ACTION ITEM: The listing below holds a line with "Check off Take" and a later line with "Instruction: Stop debugging". Write out those two lines and every line between them, exactly, and nothing else.

DATASET RECORDS:
━━━
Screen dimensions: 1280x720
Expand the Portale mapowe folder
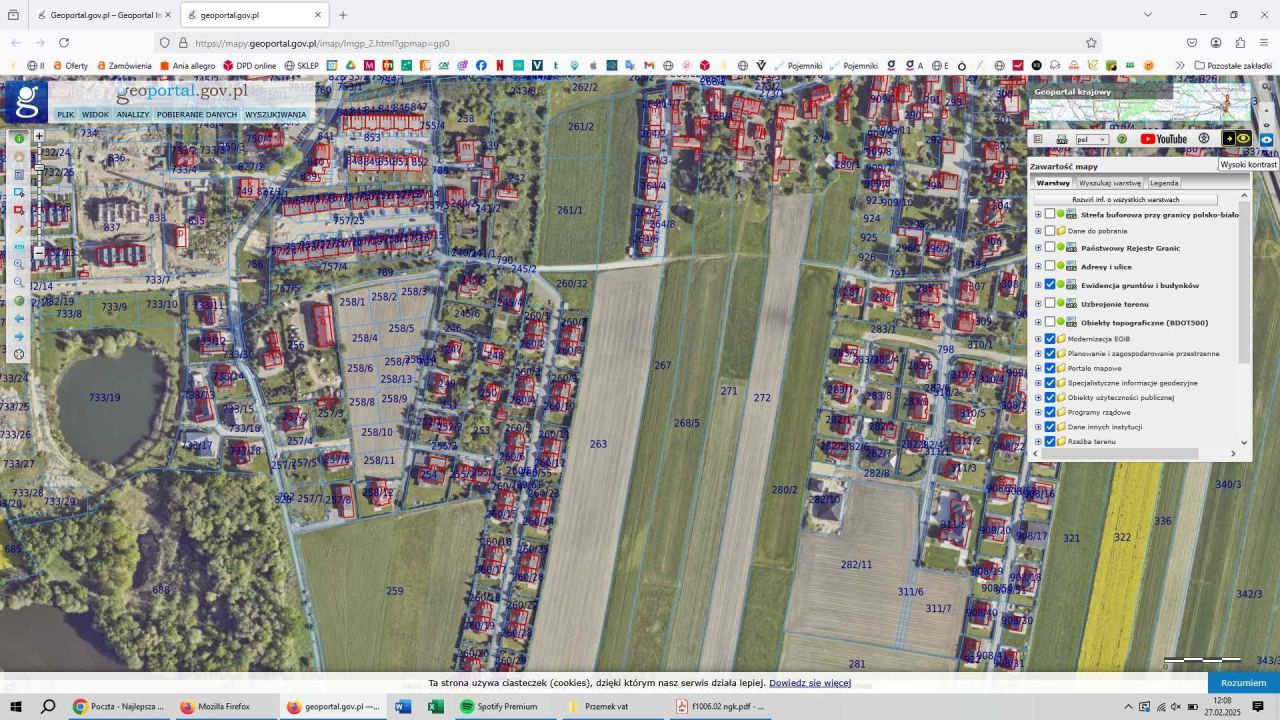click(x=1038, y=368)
━━━
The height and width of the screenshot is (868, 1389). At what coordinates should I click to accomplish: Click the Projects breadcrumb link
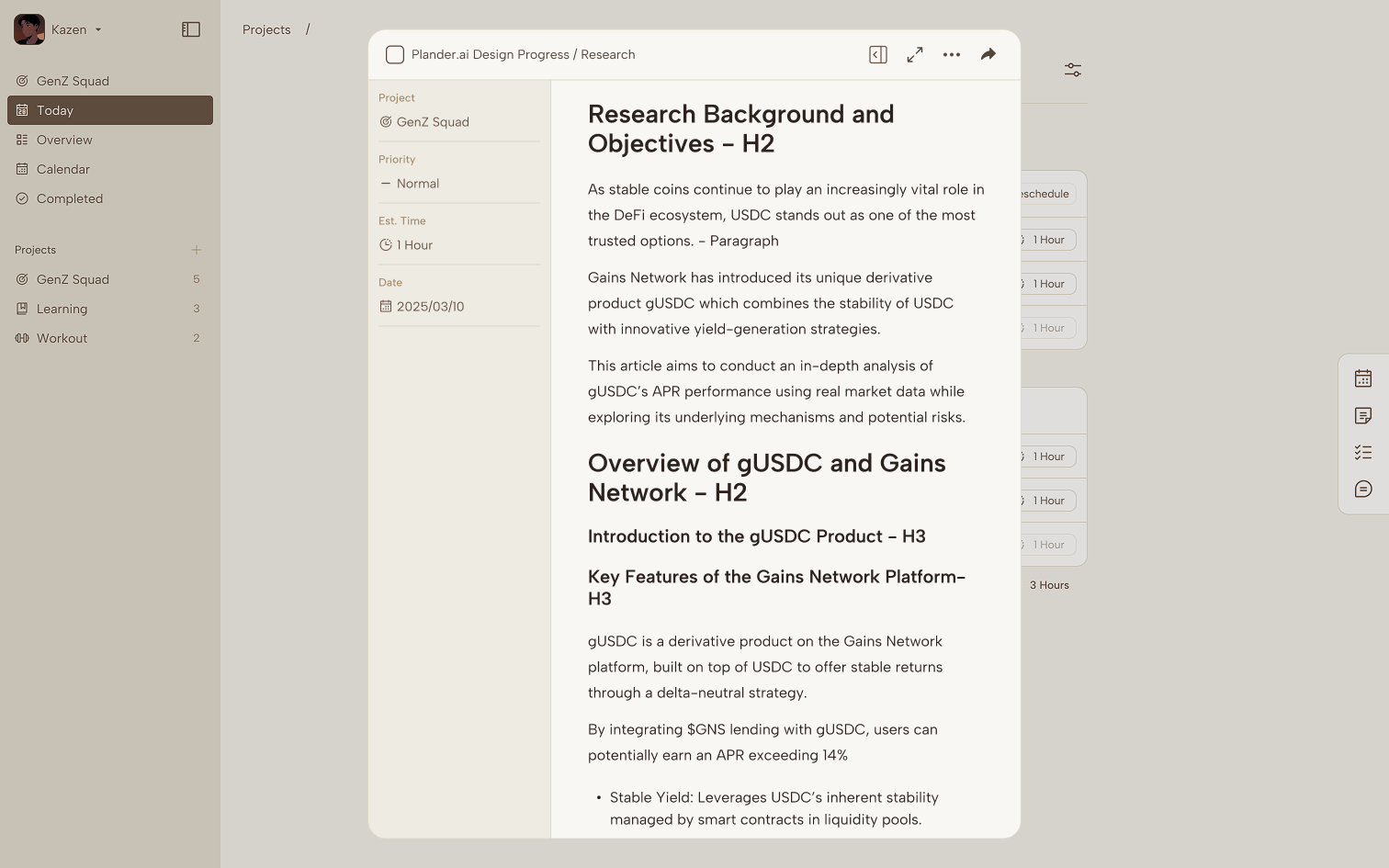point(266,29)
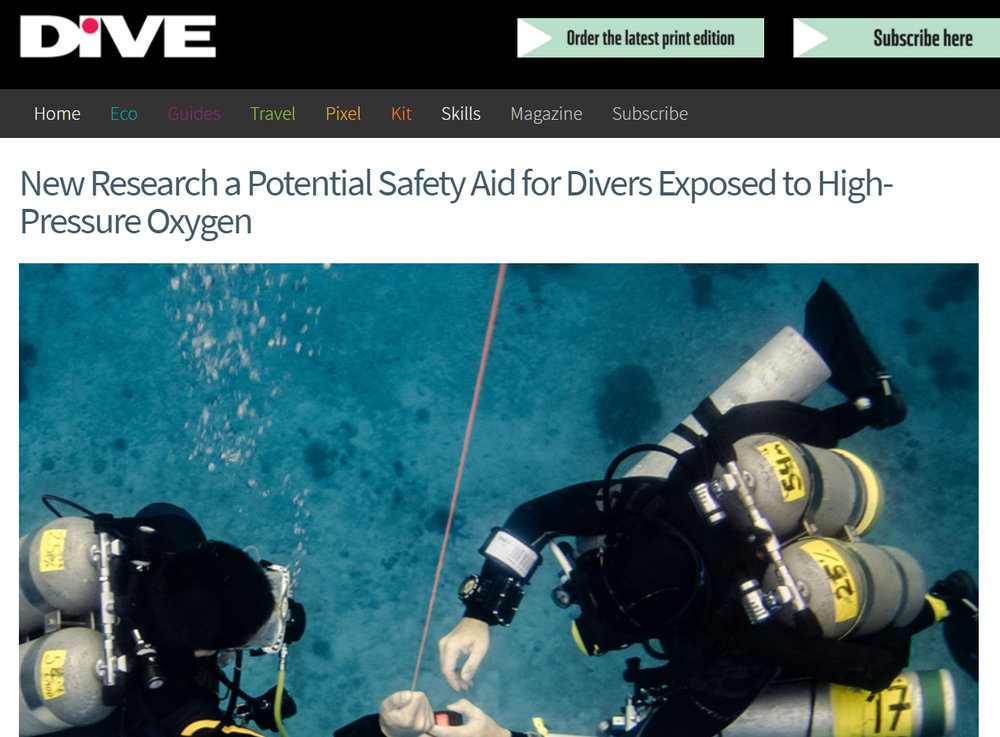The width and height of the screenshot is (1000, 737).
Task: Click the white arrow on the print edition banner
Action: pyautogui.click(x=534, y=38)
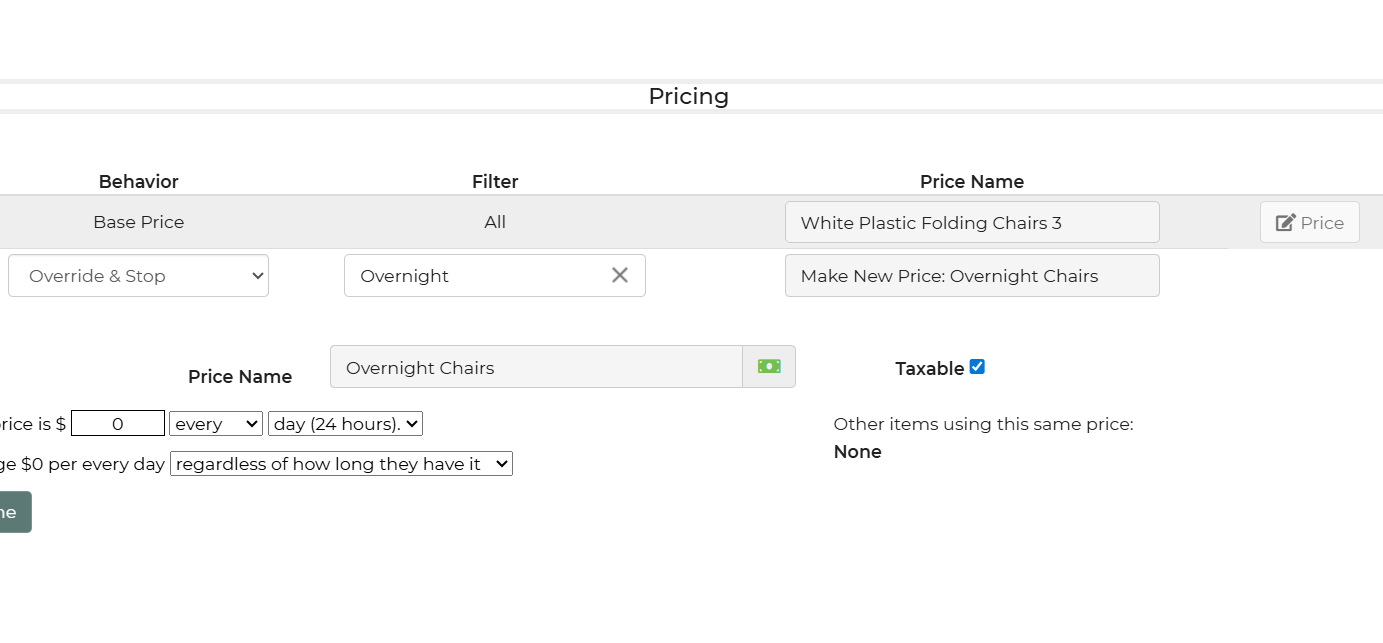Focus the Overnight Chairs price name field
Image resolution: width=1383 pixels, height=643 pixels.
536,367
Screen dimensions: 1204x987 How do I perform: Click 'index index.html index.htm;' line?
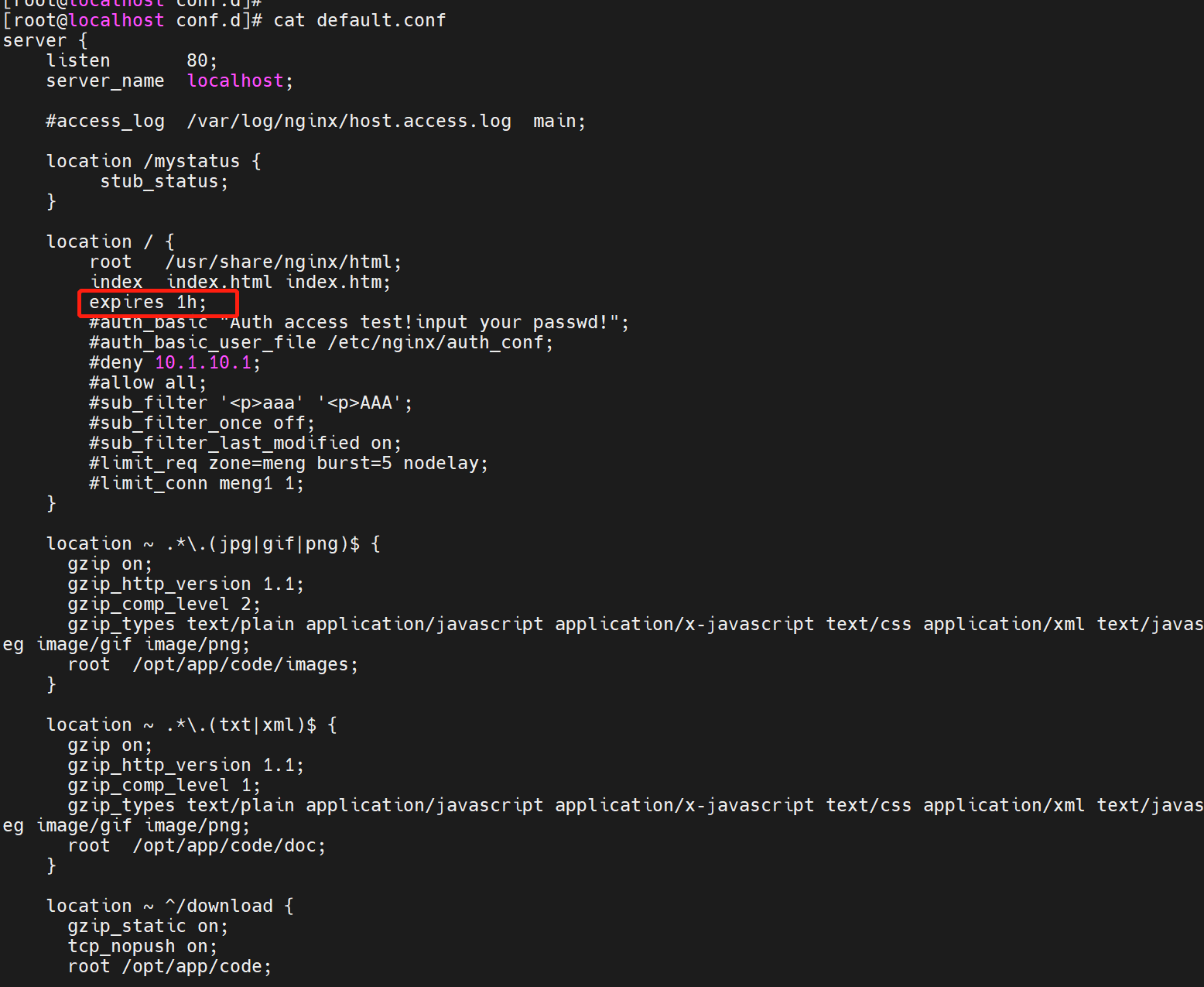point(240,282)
━━━
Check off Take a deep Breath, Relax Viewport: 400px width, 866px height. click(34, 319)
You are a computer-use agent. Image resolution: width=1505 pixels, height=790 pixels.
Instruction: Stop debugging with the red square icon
━━━
REPLY TO THE TASK:
Check off Take a deep Breath, Relax Viewport: 400px width, 866px height. click(34, 319)
You are a computer-use agent. Image resolution: width=1505 pixels, height=790 pixels.
Instruction: Stop debugging with the red square icon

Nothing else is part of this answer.